Ces jours-ci, tout tourne autour de l’éclipse: horaires, cartes, lunettes homologuées et conseils pour regarder le soleil sans abîmer tes yeux. Mais le ciel de Madrid te réserve un autre rendez-vous tout aussi passionnant, voire plus, qui ne nécessite ni filtres ni équipement spécial et qui a lieu chaque année: la pluie d’étoiles filantes des Perséides, aussi connues sous le nom populaire de « larmes de Saint-Laurent ».
Alors que l’éclipse sera un spectacle ponctuel, les Perséides transforment de nombreuses nuits d’été en un véritable défilé d’étoiles filantes, visible depuis tout l’hémisphère nord, y compris la Communauté de Madrid.
C’est quoi, les Perséides, et quand ont-elles lieu ?
Les Perséides sont une pluie de météores liée à la comète Swift-Tuttle. Chaque année, entre mi-juillet et fin août, la Terre traverse le nuage de poussière et de petits fragments que cette comète a laissés sur son orbite; en entrant dans l’atmosphère, ces particules se désintègrent à plus de 50 kilomètres par seconde et produisent les éclairs qu’on appelle des étoiles filantes. D’après l’Institut géographique national et l’American Meteor Society, la pluie est active du 17 juillet au 24 août environ, et son pic d’activité se concentre autour des nuits du 11 au 13 août, avec une intensité particulière dans la nuit du 12 au 13, qui coïncide avec l’éclipse.

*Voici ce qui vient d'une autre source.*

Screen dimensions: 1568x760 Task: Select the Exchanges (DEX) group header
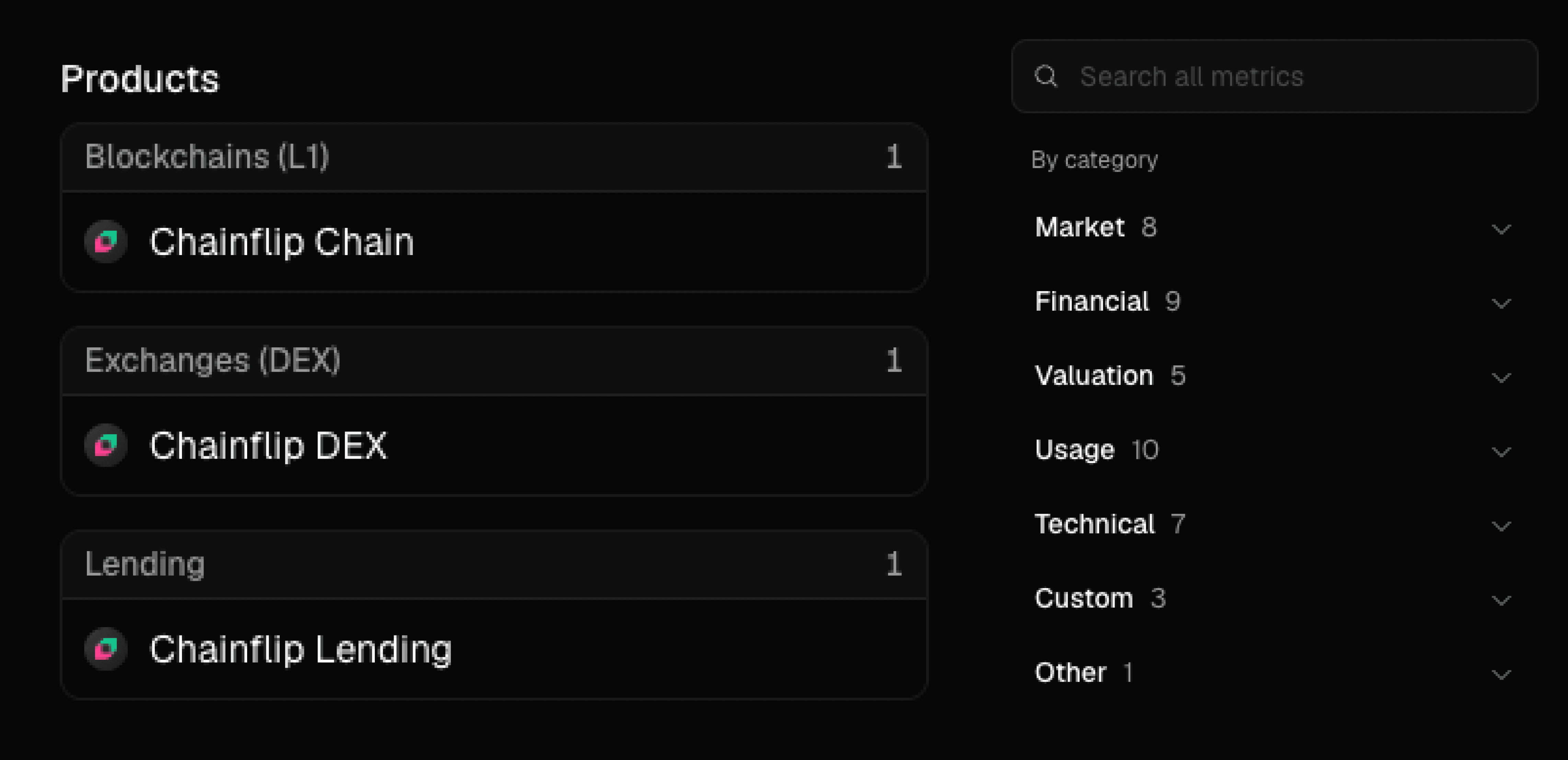(494, 361)
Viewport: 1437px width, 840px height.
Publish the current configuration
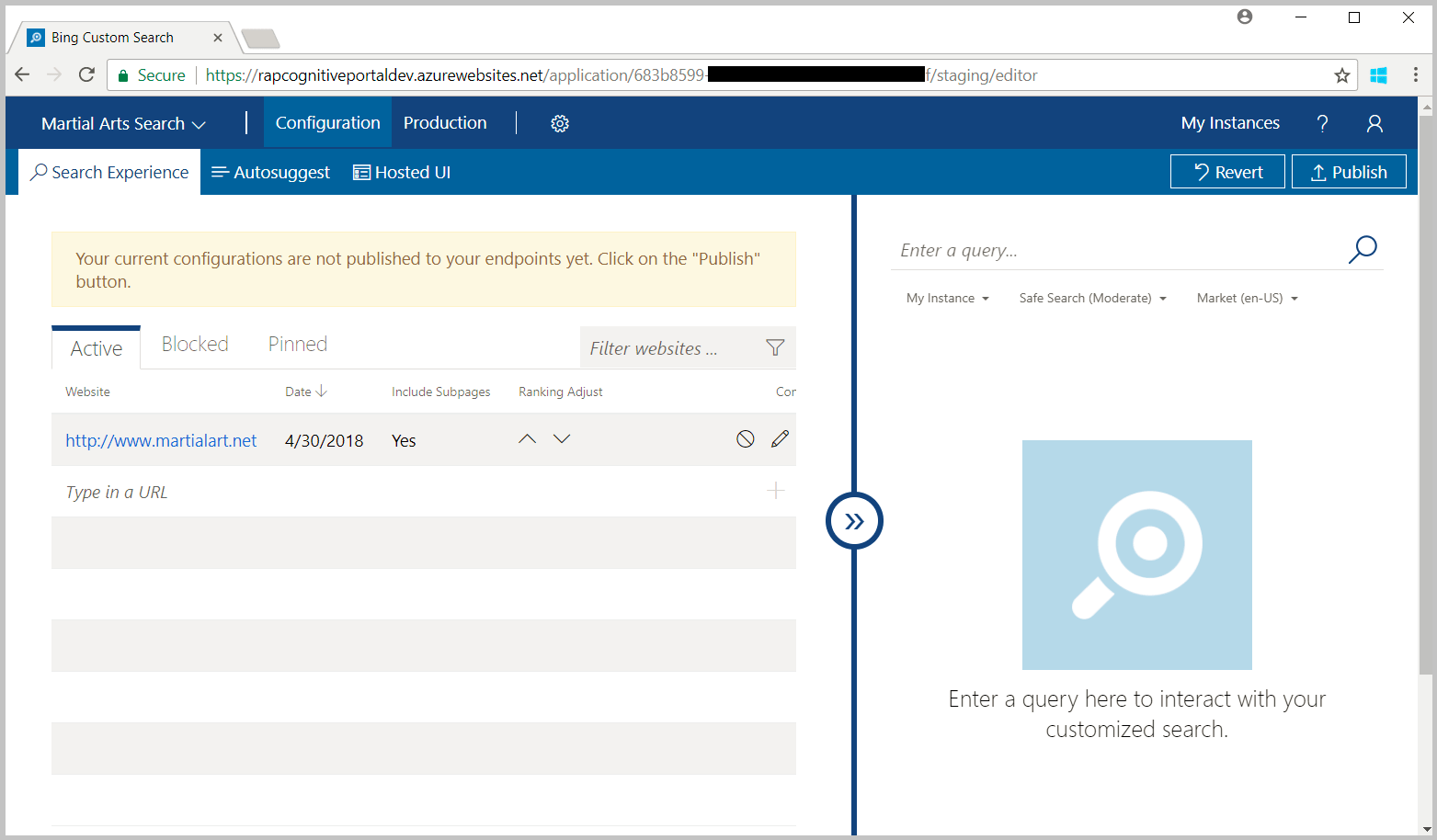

Dans des conditions optimales, les Perséides peuvent atteindre des taux de 60 à 100 météores par heure, voire frôler les 200 lors d’années particulièrement favorables. En plus, 2026 t’offre un petit bonus: cette nuit de pic coïncide avec la nouvelle lune, ce qui signifie un ciel bien plus sombre et de meilleures conditions d’observation, à condition de s’éloigner un peu des lumières de la ville. astronomie.
Oui, on peut aussi les voir depuis Madrid
Même si Madrid souffre d’une pollution lumineuse importante, les Perséides restent visibles si tu choisis bien tes lieux d’observation. Les guides d’astronomie recommandent de t’éloigner des centres-villes, de rechercher des horizons dégagés et d’éviter les lampadaires et les projecteurs directs ; mais même en ville, il y a des endroits où tu peux en profiter : la Casa de Campo, le Cerro del Tío Pío (Parc des Sept Tétes), le Parc Juan Carlos I, le Parc linéaire du Manzanares ou les environs du Planétarium de Madrid sont quelques-uns des classiques.
Si tu peux t’éloigner un peu plus, la Sierra de Guadarrama, la Pedriza, Buitrago de Lozoya, le col de Navacerrada ou le Parc régional du Sud-Est offrent des ciels bien plus sombres et dégagés, parfaits pour t’allonger par terre ou sur une chaise longue et laisser les étoiles filantes apparaître les unes après les autres. Pas besoin de télescope : il suffit d’un peu de patience et de laisser tes yeux s’habituer à l’obscurité pendant quelques minutes, en regardant vers la constellation de Persée, d’où semblent provenir les météores.